The training consists of 8 modules and can be obtained cost-free from the internet in 15 languages.[109][110] Studies confirm the feasibility [112] and lend preliminary support to the efficacy [109][113][114] of the intervention. Recently, an individualized format has been developed which combines the metacognitive approach with methods derived from cognitive-behavioral therapy.[115]

Family Therapy or Education, which addresses the whole family system of an individual with a diagnosis of schizophrenia, may be beneficial, at least if the duration of intervention is longer-term.[116][117][118] A 2010 Cochrane review concluded that many of the clinical trials that studied the effectiveness of family interventions were poorly designed, and may over estimate the effectiveness of the therapy. High-quality randomized controlled trials in this area are required.[118] Aside from therapy, the impact of schizophrenia on families and the burden on careers has been recognized, with the increasing availability of self-help books on the subject.[119][120] There is also some evidence for benefits from social skills training, although there have also been significant negative findings.[121][122] Some studies have explored the possible benefits of music therapy and other creative therapies.[123][124][125]

The Soteria model is alternative to inpatient hospitalization using full non professional care and a minimal medication approach.[126] Although evidence is limited, a review found the programme equally as effective as treatment with medications but due to the limited evidence did not recommend it as a standard treatment.[127] Training in the detection of subtle facial expressions has been used to improve facial emotional recognition.[128]

Diet

An unconventional approach is the use of omega-3 fatty acids, with one study finding some benefits from their use as a dietary supplement.[129]

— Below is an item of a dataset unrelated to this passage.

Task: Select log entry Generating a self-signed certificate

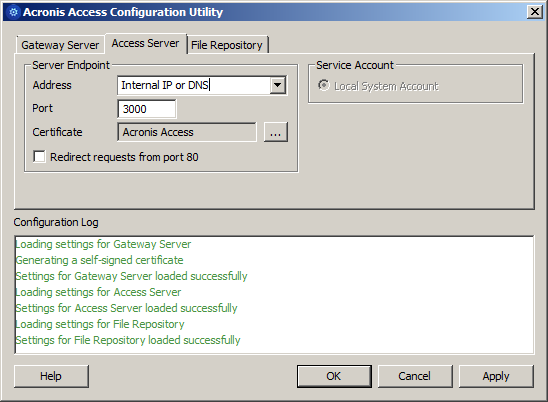Action: point(100,260)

A 2003 review of four randomized controlled trials of EPA (an omega-3 fatty acid) vs. placebo as adjunctive treatment for schizophrenia found that two of the trials detected a significant improvement on positive and negative symptoms, and suggested that EPA may be an effective adjunct to antipsychotics.[130] The most recent meta-analysis (2006) failed however to find a significant effect.[131] A 2007 review found that studies of omega-3 fatty acids in schizophrenia, despite being mostly of high quality, have produced inconsistent results and small effect sizes of doubtful clinical significance.[132] Individualized nutrition interventions and supplementation has been proposed as an adjunct to pharmacological therapy in people with schizophrenia, though this approach has not been evaluated in clinical trials to determine the efficacy of such an approach in improving symptoms.[133]

Other

A 2015 Cochrane review found unclear evidence regarding if transcranial magnetic stimulation (TMS) is useful for schizophrenia.[134]

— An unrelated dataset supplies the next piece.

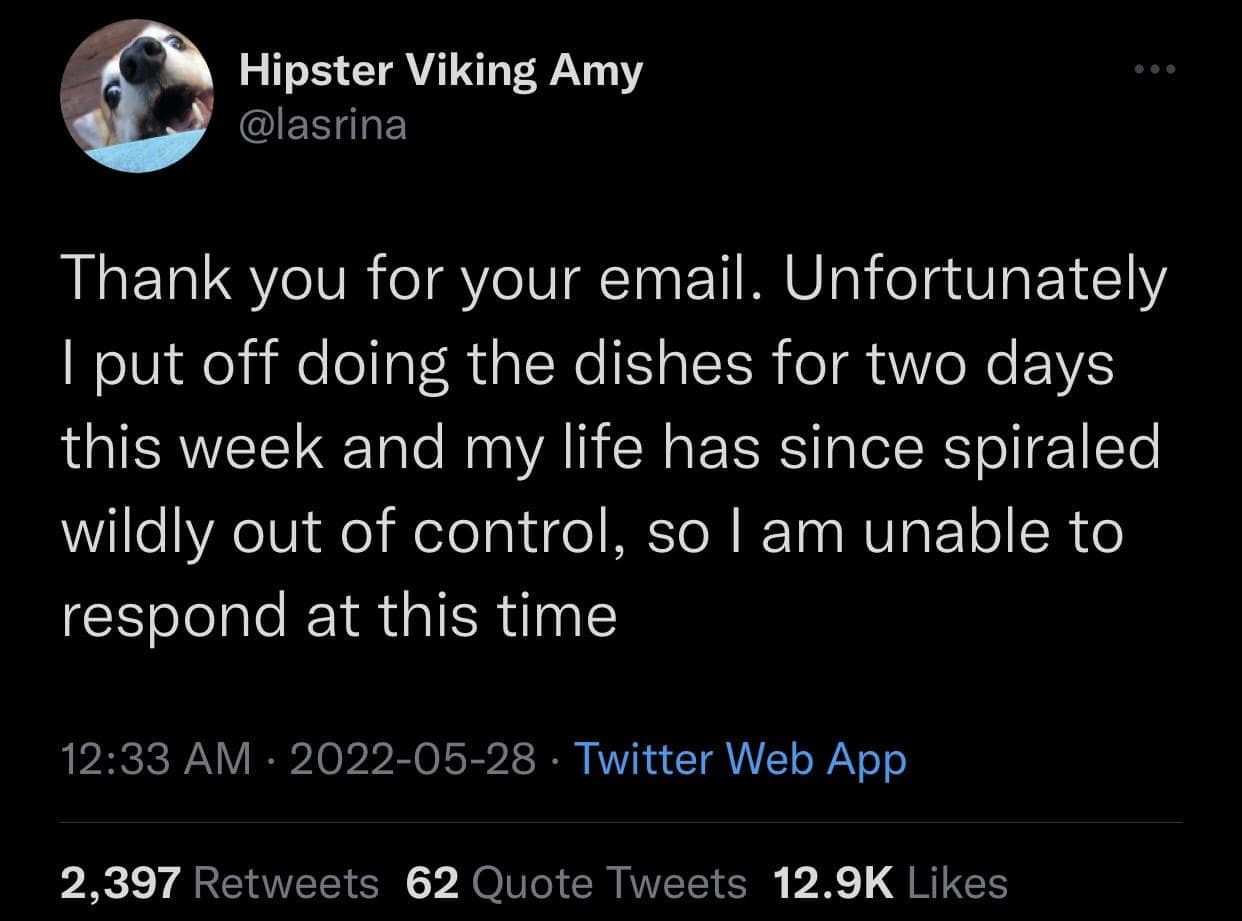Click the Likes label
Viewport: 1242px width, 921px height.
click(x=958, y=882)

Electroconvulsive therapy is not considered a first-line treatment but may be prescribed in cases where other treatments have failed. It is more effective where symptoms of catatonia are present,[135] and is recommended for use under NICE guidelines in the UK for catatonia if previously effective, though there is no recommendation for use for schizophrenia otherwise.[136] Psychosurgery has now become a rare procedure and is not a recommended treatment for schizophrenia.[137]

A study in 2014 conducted by an Australian researcher indicated that the pericarp powder of Garcinia mangostana L. have the ability to reduce oxidative stress as an effective treatment for schizophrenia by increasing glutathione S-transferase levels which enhances mitochondrial activity over a period of 180 days under a sustained intake of 1000 mg/day.[138][139]

There may be some benefit in trying several treatment modalities at the same time, especially those that could be classed as lifestyle interventions.[140]